[Material for the task — start]

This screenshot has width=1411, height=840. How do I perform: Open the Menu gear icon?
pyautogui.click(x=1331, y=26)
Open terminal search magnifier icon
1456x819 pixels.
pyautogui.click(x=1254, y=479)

[Material for the task — finish]

### Task description
Each line of the data must come back exactly as written.

### Exercise response
This screenshot has width=1411, height=840. How do I perform: Open the Menu gear icon?
pyautogui.click(x=1331, y=26)
Open terminal search magnifier icon
1456x819 pixels.
pyautogui.click(x=1254, y=479)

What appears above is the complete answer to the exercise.